Los Angeles won Game 4 in San Antonio after that miserable Game 3 defeat, and after losing a crushing Game 5 back at Staples Center, next came two shocking wins to advance. Paul won Game 7 on one leg while Griffin chipped in with a triple double. The Clippers had gotten the reputation of a mentally weak team liable to fold under pressure, but the resiliency they showed in that Spurs series was stuff champions are made of.
That resiliency carried over to the second-round series against the Houston Rockets. With Paul sitting out Game 1, Los Angeles erased an early deficit and thoroughly destroyed Houston on its home floor in a 117-101 victory, with Griffin notching yet another triple-double. Game 2 also didn’t feature Paul, and while the Clippers lost, they remained competitive throughout the game.

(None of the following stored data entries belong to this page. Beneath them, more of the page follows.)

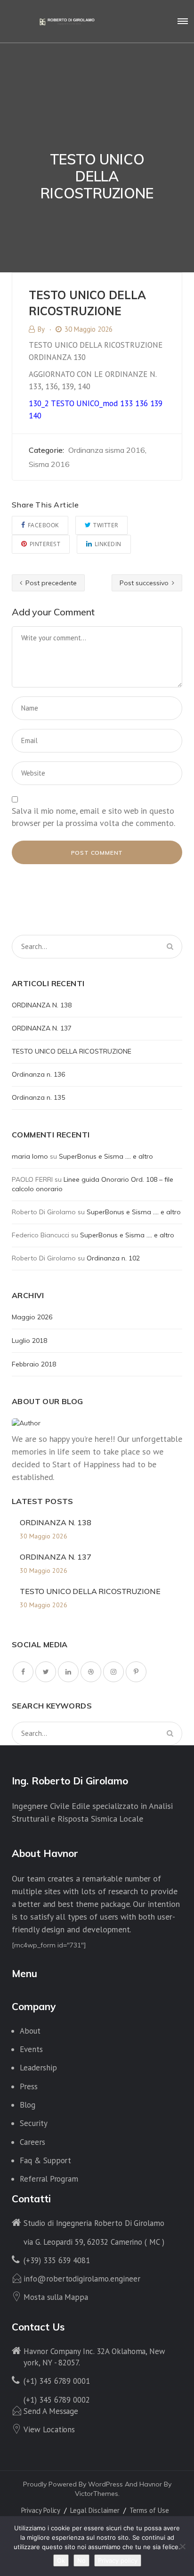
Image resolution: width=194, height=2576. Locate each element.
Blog (27, 2105)
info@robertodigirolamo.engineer (82, 2278)
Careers (32, 2142)
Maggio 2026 (32, 1317)
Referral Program (49, 2179)
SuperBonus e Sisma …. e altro (106, 1156)
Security (34, 2123)
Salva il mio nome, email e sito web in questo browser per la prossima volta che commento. (93, 816)
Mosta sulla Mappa (56, 2297)
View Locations (49, 2429)
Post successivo (145, 583)
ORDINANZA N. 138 (42, 1005)
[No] (182, 2546)
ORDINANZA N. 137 (42, 1028)
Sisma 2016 (49, 464)
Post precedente (50, 583)
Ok (61, 2560)
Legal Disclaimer (94, 2510)
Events (31, 2049)
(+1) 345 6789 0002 (57, 2400)
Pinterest (45, 544)
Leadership (38, 2067)
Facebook (43, 525)
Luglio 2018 (29, 1340)
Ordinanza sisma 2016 (106, 450)
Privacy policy (117, 2560)
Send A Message (51, 2411)
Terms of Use (149, 2510)
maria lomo (30, 1156)
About (30, 2031)
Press (29, 2086)
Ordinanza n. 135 (38, 1097)
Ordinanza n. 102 (113, 1258)
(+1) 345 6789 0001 (57, 2381)
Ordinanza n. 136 (38, 1074)
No (81, 2560)
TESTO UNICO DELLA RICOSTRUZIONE (71, 1051)
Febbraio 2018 (34, 1364)
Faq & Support (45, 2160)
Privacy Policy (40, 2510)
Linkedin (108, 544)
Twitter (105, 525)
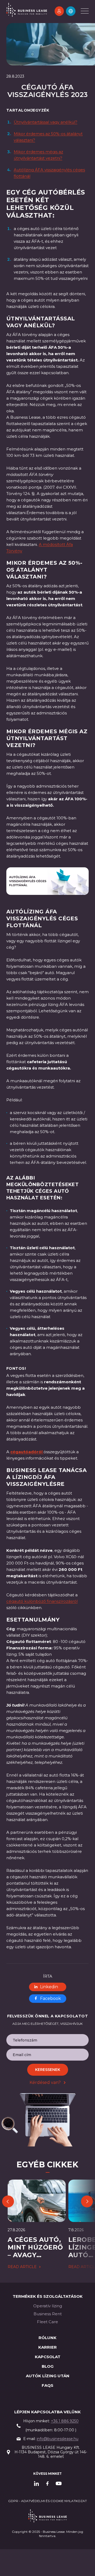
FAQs (47, 2385)
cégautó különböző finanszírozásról (42, 1601)
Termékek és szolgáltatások (48, 2296)
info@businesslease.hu (57, 2438)
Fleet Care (47, 2321)
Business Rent (48, 2313)
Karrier (47, 2347)
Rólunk (47, 2337)
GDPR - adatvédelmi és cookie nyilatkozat (47, 2501)
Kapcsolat (47, 2356)
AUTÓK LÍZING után (47, 2375)
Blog (48, 2366)
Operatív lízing (47, 2305)
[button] (70, 11)
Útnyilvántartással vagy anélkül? (45, 122)
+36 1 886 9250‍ (65, 2421)
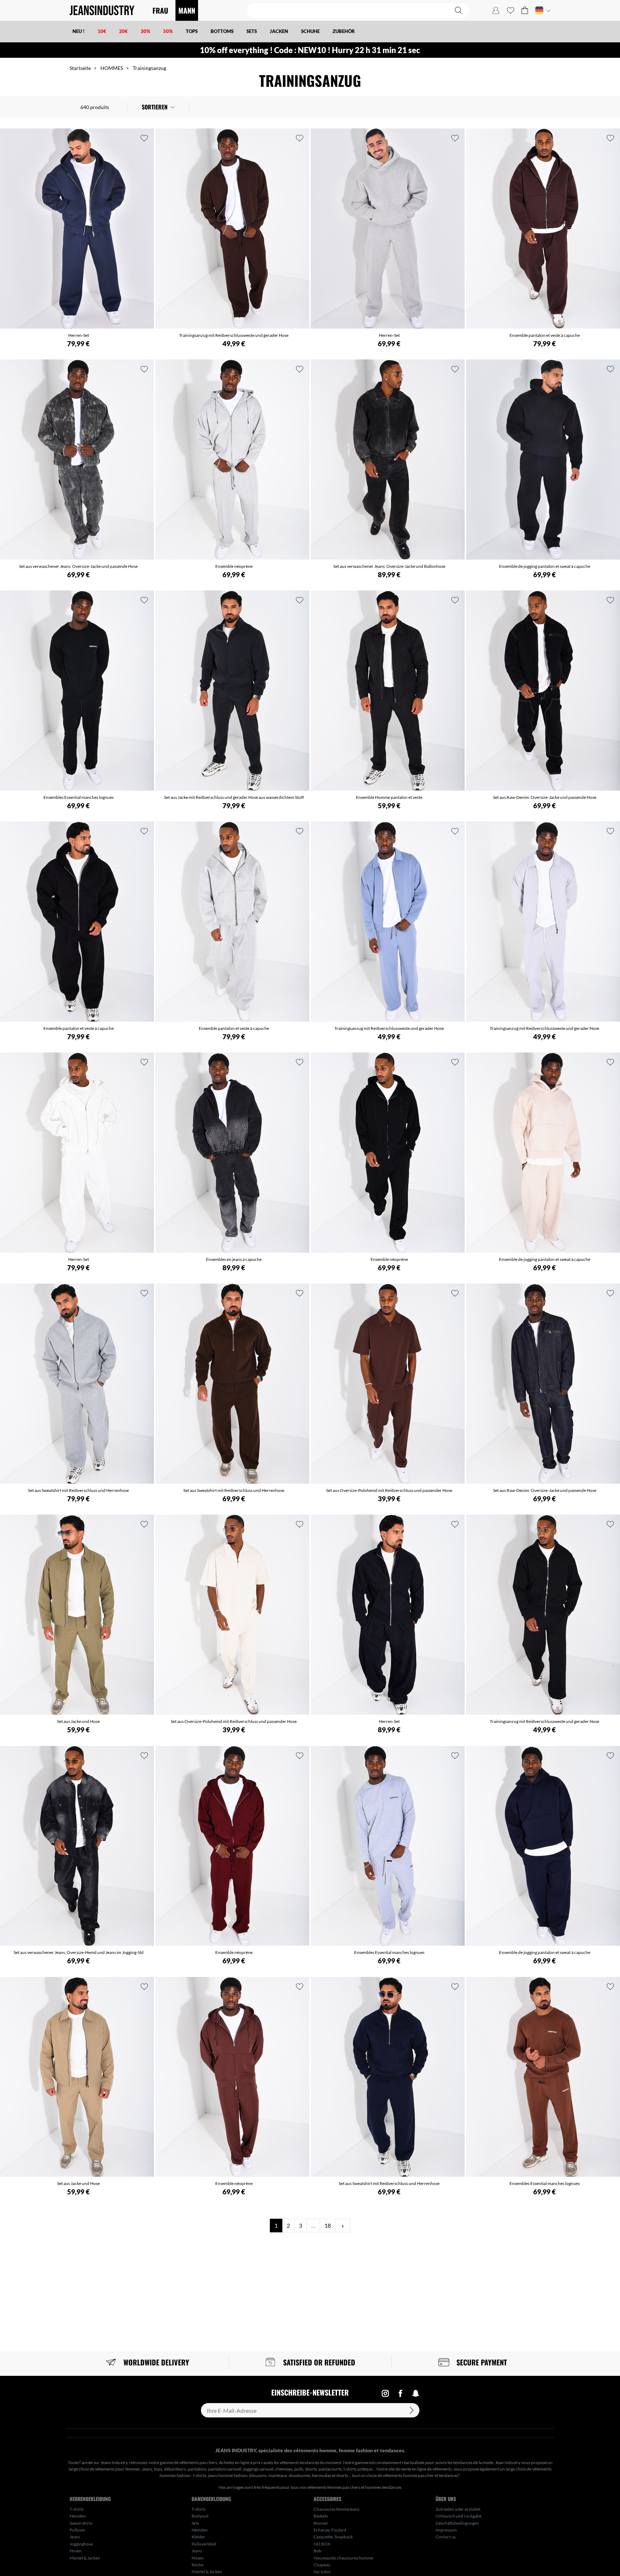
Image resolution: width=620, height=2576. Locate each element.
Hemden (78, 2516)
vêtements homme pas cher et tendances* (421, 2475)
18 (327, 2225)
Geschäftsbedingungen (457, 2523)
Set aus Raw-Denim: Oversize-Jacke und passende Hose (544, 797)
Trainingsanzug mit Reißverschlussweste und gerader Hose (233, 335)
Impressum (446, 2530)
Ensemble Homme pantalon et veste (389, 797)
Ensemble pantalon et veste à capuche (544, 335)
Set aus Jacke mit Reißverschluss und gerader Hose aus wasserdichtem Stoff (234, 797)
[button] (525, 10)
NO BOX (322, 2544)
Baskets (321, 2516)
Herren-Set (78, 335)
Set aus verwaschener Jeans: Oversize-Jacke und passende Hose (78, 566)
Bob (317, 2550)
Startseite (80, 68)
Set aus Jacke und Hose (78, 1721)
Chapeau (322, 2564)
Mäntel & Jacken (85, 2558)
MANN (186, 10)
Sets (195, 2523)
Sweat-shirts (81, 2523)
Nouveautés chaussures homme (343, 2558)
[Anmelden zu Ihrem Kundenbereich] (495, 10)
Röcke (197, 2564)
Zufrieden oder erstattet (458, 2509)
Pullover (77, 2530)
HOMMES (111, 68)
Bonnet (321, 2523)
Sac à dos (322, 2571)
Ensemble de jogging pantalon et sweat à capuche (544, 566)
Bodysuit (200, 2516)
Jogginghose (81, 2544)
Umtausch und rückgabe (459, 2516)
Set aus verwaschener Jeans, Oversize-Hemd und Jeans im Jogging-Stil (79, 1952)
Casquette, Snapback (333, 2536)
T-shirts (77, 2509)
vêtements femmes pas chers (333, 2487)
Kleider (198, 2536)
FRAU (160, 10)
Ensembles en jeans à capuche (234, 1259)
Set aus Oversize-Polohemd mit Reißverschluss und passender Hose (389, 1490)
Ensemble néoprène (234, 566)
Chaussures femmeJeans (337, 2509)
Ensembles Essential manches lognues (78, 797)
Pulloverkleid (204, 2544)
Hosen (76, 2550)
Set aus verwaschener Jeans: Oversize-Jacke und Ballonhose (389, 566)
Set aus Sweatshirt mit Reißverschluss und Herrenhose (78, 1490)
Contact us (446, 2536)
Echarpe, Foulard (330, 2530)
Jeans (75, 2536)
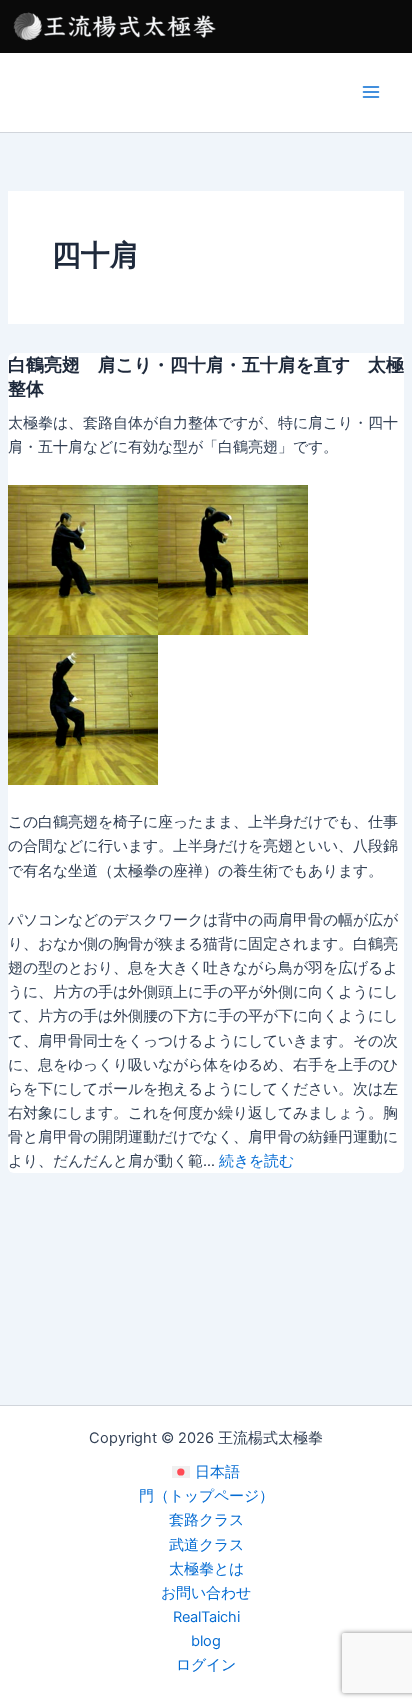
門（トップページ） (206, 1496)
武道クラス (206, 1545)
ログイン (206, 1665)
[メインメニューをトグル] (371, 92)
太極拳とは (206, 1569)
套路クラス (206, 1520)
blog (206, 1641)
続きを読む (256, 1161)
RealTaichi (206, 1617)
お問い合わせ (206, 1593)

With Paul back in Games 3 and 4, the series has become an absolute bloodbath. Los Angeles is firing on all cylinders, with its high-powered offensive attack proving to be no match for a hapless Rockets defense that has been wretched in the postseason after performing at a high level in the regular season.
To be that efficient offensively, you typically have to get major contributions from not just your star players, but your role players as well. J.J. Redick has been magnificent. Matt Barnes scored 20 points in Game 1 and has been an irritant on the defensive end. The much-maligned Austin Rivers has burst onto the scene in almost ridiculous fashion, averaging 16.0 points on 55.8 percent shooting overall and 55.6 percent from three in the series. Even Spencer Hawes has given some good minutes after being a forgotten man.
The Clippers have been excellent defensively as well with Jordan anchoring the middle. Los Angeles has given up 89.0 points per 100 possessions with Jordan on the court in this series, compared to 108.7 points per 100 possessions with him on the bench, per NBA.com. Sometimes foul trouble or the Hack-a-Shaq strategy can limit Jordan’s minutes, but when he has been in, he has been dominant.
With Los Angeles playing at a high level on both sides of the ball and getting big performances from role players to go along with the usual production from its stars, it’s becoming easier and easier to see a possible championship this season. It’s a foregone conclusion that Paul and the franchise itself will make their first respective trips to a conference finals, but their eyes are on a much bigger prize.
The Grizzlies or Warriors would certainly be a tough opponent in the Western Conference Finals, and if Golden State finds its mojo again, the Dubs would probably still be the favorite. But the way the Clippers are playing right now, they can beat anybody, and Los Angeles would be the favorite against any team that comes out of the Eastern Conference.
That Game 3 loss to the Spurs feels like eons ago, and that series against the defending champs may have been the best thing to happen to Los Angeles. The Clippers have overcome adversity and are battle-tested, and now Doc Rivers’s squad appears ready to make a run at a title.